恋口の切りかた

「これ……私に……?」

私は震える声で尋ねて、

「おう。さっきもそう言っただろ」

円士郎がいつものようにぶっきらぼうに答えた。

「ご──ごめんなさい!」

私は恥ずかしさと申し訳なさでいっぱいになりながら、慌てて謝った。

「私てっきり、何かいたずらかと思っちゃって……」

「いいって! そう思われて当然だ。悪いのは俺だからよ」

円士郎は苦笑いした。

それから、

箱の中をぼーっと眺めている私の向かいから、円士郎も銀のかんざしを覗き込んだ。

「一応それ、図案は俺が描いたんだぜ?」

円士郎は照れくさそうに笑いながらそう言った。

「今度は蓮の花のやつも作るか?」

「蓮……?」

「お前が二番目に好きな花だろ。

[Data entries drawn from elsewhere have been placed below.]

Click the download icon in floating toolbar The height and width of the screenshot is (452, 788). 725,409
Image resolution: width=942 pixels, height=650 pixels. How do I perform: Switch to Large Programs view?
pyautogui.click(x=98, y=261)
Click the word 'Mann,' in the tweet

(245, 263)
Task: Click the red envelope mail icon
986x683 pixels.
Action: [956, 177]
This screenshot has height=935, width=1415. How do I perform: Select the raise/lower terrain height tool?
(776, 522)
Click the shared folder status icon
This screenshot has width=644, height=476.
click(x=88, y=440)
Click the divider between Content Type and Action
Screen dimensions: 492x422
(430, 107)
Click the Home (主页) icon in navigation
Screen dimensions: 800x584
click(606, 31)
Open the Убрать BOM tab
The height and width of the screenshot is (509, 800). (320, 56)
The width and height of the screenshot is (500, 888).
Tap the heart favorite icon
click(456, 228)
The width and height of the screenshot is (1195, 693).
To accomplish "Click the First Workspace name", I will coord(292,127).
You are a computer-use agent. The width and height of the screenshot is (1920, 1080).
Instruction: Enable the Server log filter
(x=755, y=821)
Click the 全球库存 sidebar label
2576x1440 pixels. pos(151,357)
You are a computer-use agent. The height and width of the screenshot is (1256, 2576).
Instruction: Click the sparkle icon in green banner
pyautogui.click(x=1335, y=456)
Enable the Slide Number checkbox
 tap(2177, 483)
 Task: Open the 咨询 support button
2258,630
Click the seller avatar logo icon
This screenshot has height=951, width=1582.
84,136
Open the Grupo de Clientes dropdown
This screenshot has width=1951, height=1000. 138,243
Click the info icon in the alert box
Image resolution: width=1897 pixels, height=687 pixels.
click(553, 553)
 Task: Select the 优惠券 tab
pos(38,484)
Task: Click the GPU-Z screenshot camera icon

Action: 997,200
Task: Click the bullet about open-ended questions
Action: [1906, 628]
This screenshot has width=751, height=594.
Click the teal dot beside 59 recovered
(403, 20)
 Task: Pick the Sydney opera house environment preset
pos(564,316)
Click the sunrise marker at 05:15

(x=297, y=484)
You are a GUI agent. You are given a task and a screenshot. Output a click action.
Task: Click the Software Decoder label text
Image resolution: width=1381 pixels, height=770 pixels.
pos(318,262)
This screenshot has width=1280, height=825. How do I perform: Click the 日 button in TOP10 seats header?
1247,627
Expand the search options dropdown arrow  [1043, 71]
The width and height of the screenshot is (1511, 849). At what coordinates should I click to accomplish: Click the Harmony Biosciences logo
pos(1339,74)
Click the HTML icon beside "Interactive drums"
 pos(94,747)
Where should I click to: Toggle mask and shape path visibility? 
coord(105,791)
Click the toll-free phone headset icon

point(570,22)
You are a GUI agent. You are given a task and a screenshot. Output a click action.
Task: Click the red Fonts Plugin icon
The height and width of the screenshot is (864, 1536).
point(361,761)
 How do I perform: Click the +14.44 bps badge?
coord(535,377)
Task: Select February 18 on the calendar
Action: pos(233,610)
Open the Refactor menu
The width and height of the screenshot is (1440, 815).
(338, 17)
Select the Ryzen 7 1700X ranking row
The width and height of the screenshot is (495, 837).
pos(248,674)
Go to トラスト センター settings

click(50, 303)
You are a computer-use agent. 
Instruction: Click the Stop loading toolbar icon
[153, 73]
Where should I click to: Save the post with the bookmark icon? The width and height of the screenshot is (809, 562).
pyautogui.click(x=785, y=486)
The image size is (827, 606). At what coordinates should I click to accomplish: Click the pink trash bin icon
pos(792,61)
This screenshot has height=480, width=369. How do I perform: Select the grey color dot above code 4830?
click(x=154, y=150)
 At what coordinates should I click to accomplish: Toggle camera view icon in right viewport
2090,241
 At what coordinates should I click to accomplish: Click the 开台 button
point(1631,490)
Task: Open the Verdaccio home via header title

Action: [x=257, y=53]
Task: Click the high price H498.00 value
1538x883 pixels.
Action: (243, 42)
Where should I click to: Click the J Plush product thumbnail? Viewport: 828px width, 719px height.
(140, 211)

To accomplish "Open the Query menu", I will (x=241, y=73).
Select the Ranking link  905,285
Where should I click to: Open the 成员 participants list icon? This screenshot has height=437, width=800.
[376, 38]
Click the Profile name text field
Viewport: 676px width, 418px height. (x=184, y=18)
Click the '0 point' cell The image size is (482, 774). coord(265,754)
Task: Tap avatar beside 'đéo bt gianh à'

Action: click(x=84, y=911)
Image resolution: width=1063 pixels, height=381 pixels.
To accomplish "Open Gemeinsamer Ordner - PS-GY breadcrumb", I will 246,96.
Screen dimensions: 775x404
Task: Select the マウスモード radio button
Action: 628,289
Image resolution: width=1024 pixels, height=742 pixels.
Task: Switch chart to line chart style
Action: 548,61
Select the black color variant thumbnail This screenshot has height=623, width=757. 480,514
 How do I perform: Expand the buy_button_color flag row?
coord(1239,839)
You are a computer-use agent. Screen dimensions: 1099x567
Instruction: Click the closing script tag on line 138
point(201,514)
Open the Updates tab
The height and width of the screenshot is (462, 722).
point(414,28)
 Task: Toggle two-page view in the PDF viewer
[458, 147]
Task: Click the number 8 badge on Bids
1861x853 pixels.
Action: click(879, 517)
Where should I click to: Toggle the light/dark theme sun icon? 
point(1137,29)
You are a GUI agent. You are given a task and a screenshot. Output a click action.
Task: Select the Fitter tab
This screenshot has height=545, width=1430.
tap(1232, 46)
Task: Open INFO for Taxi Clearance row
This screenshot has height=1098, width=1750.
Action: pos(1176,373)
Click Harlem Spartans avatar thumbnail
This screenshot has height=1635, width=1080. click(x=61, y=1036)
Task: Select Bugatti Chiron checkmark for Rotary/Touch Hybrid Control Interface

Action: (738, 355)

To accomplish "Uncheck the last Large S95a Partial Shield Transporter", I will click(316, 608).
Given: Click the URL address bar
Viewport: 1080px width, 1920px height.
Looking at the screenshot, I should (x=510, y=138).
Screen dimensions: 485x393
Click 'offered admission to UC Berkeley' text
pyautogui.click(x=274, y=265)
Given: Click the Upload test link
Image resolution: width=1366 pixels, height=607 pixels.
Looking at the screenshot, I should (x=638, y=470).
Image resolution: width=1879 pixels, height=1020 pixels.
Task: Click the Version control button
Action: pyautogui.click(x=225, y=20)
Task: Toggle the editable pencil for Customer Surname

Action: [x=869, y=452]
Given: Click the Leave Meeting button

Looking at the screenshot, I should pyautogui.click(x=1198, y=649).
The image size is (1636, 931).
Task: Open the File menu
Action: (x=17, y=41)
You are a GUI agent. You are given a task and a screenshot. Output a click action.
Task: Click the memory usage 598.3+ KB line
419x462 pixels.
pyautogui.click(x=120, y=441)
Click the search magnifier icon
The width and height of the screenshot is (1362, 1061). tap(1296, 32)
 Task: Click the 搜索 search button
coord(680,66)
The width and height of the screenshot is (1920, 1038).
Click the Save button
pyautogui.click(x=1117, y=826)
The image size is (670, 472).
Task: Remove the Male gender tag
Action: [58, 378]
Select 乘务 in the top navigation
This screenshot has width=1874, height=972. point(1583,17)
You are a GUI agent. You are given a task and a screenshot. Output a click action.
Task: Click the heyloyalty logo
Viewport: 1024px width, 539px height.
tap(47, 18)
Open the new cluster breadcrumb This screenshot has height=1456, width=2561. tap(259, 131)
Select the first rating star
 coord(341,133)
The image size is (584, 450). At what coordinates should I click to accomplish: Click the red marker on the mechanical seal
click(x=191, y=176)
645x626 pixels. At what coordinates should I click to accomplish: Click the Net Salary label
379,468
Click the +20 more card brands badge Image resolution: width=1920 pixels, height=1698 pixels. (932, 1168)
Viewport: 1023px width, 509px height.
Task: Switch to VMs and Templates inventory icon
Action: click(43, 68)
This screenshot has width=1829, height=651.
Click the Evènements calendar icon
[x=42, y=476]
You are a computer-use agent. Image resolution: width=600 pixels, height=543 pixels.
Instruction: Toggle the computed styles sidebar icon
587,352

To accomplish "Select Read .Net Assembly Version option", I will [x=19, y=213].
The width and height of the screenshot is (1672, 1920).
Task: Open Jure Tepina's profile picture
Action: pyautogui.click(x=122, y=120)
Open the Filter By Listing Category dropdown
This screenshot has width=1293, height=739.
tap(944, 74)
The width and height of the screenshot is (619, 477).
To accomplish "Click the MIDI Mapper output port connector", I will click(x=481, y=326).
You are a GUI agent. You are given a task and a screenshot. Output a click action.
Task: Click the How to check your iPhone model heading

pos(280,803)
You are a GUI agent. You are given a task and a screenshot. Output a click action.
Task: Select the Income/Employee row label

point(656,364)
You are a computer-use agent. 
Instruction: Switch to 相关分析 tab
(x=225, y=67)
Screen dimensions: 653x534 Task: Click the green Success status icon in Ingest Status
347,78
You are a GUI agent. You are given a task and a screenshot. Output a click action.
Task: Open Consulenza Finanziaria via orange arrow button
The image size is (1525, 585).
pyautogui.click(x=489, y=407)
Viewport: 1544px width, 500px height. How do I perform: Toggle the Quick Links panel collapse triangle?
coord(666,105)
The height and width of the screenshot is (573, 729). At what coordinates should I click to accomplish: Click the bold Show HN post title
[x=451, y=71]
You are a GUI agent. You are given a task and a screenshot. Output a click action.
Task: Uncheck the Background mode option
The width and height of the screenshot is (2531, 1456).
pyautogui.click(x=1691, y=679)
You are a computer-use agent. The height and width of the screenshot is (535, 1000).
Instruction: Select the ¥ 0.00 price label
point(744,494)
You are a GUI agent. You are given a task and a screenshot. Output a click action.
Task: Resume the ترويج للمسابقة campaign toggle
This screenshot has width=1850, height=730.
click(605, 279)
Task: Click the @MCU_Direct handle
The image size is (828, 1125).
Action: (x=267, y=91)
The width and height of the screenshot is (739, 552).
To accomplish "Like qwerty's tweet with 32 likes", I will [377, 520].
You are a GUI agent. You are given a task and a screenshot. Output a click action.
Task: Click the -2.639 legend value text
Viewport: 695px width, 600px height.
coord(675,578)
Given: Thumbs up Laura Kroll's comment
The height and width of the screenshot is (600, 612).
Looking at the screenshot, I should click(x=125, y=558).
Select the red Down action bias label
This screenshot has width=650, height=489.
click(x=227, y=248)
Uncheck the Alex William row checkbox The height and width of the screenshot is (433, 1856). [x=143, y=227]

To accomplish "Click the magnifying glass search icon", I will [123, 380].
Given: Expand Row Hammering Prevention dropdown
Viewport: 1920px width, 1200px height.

三番目に好きな花もあるか?」

「……芍薬の花」

「へえ。全部薄紅色だな。お前、薄紅色の花が好きなんだなァ」

円士郎は楽しそうにそう言って笑って──

「どうだ? これ、気に入ったか?」

少し心配そうに私の顔を見つめた。


視界が滲んで、

手元の小箱の上に私の目からしずくが落ちた。